Image courtesy of Kyle Kaplan/Amazon Studios The scope of the Underground Railroad appears to be incomprehensible.
Each location is crammed with extras, resulting in a kaleidoscopic mosaic of costumes that conjure up memories of previous lifetimes for those who wear them.
Jenkins and cinematographer James Laxton, a longstanding colleague, have pushed the boundaries of their visual abilities in order to convey the intricate narrative.
As if the almighty has decided our point of view, celestial light fills the frames, surrounding the persons in whom Cora should put her faith.
Even in calm situations, Jenkins and Britell are experts at building suspense, as seen by the Brian Tyree Henry passage in If Beale Street Could Talk.
The trilling of cicadas has reached thunderous proportions.
And the soaring strings take us up into the air.
In one sitting, it’s much too thick in terms of narrative, visual, and aural detail, far too perfectly calibrated, far too drenched in a sugary blend of Southern accents to really enjoy.
Rather of ignoring the challenges associated with seeing such a hard subject matter, Jenkins expresses his understanding of them.
Throughout the series Lovecraft Country, author Misha Green frequently interjected modern-day singles such as “Bitch Better Have My Money” into the narrative of her 1950s fiction.
For Jenkins, on the other hand, breaking the dream means allowing listeners to leave this realm unafraid and return safely to reality in the span of a song, according to Jenkins.
Cora learns about the trials and tribulations her mother is likely to have gone through as a result of her voyage.
Jenkins transforms historical slaves from being suffering objects for white consumption to becoming people of dignity by depicting their pleasure and laughter, their love and drive, combined with the horrors they endured throughout their lives.
It was difficult for me to see The Underground Railroad after suffering the relentless on-screen attack of Black people inAntebellum, Bad Hair, Lovecraft Country, and They.
Jenkins, I was afraid, would do the same.
I felt uplifted and unafraid to look this era of history in the eyes without reservation.

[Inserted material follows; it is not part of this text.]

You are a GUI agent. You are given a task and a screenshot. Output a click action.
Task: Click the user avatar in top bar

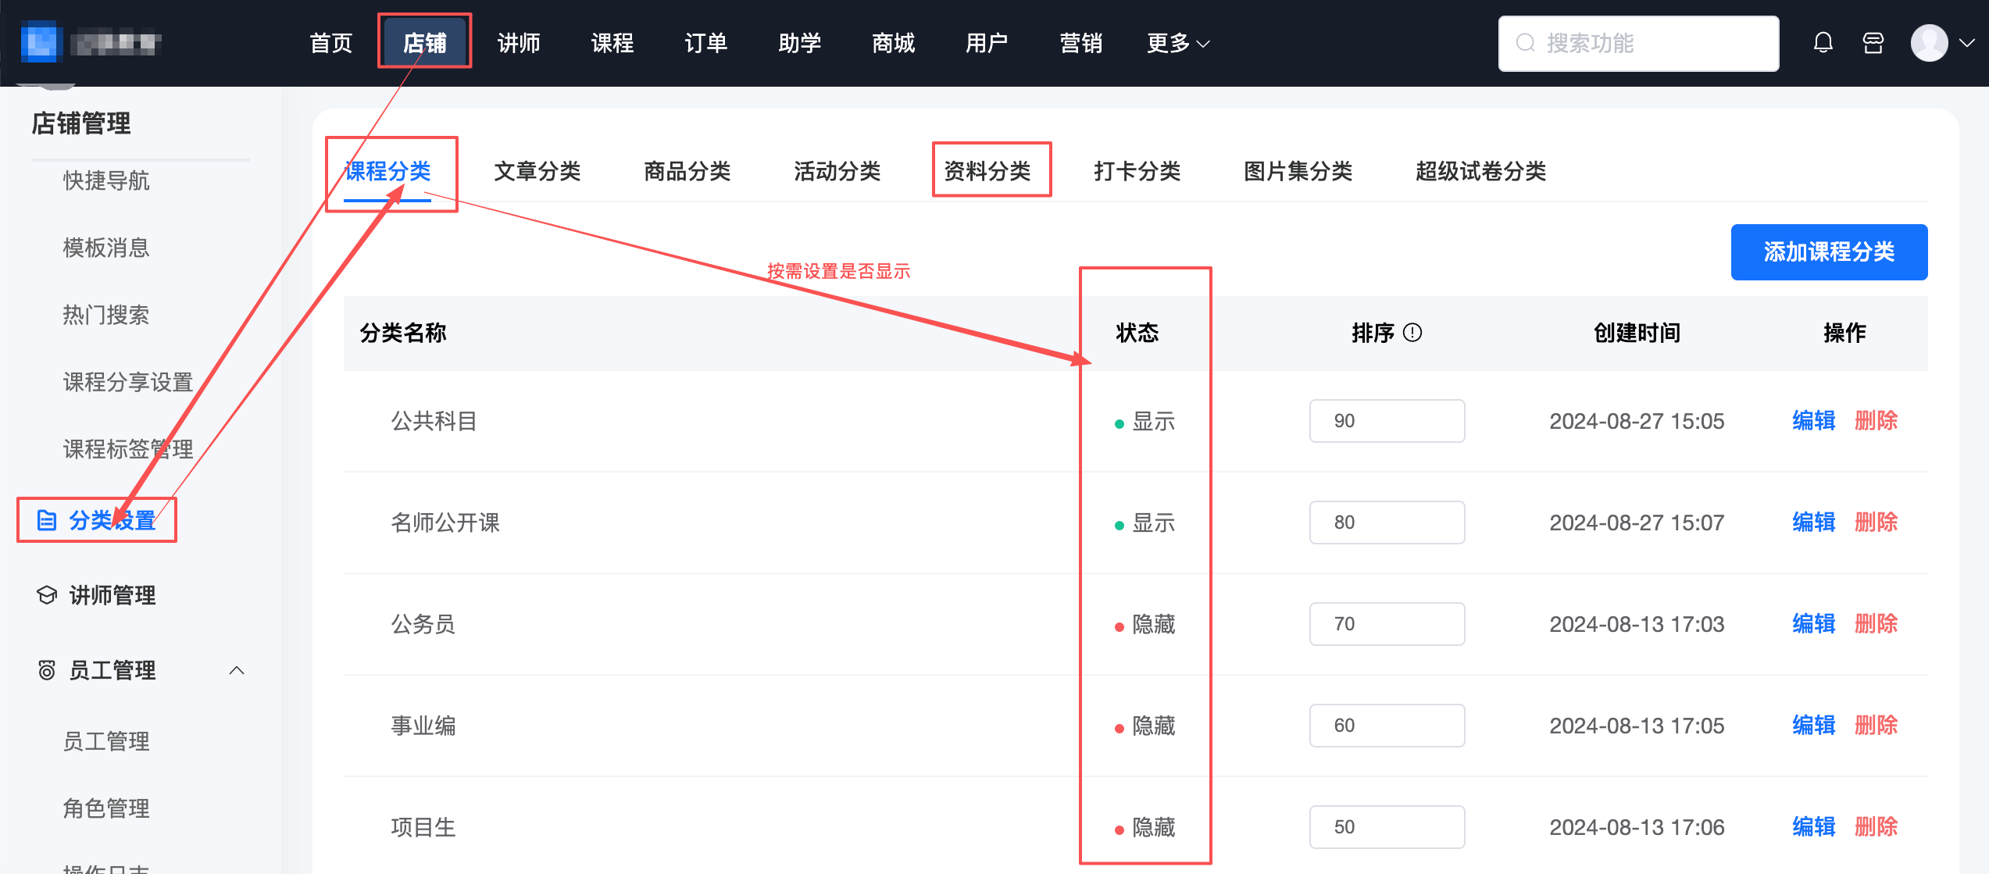pos(1929,43)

I spread my arms like rails illuminating the path to a different world, a more promising land.
At the film’s finale, the final sun-soaked scene that filled me with calm and that depicts Black people’s right to exist as a manifest destiny, I was left with one thought: he truly accomplished what he claimed to have done.
He actually went through with it. Jenkins was able to break out from the loop of tiresome torture stories by finding a tunnel that was not burdened by the unpleasant weight of Hollywood’s past sins. Amazon Prime Video has made all ten episodes of The Underground Railroad available for viewing.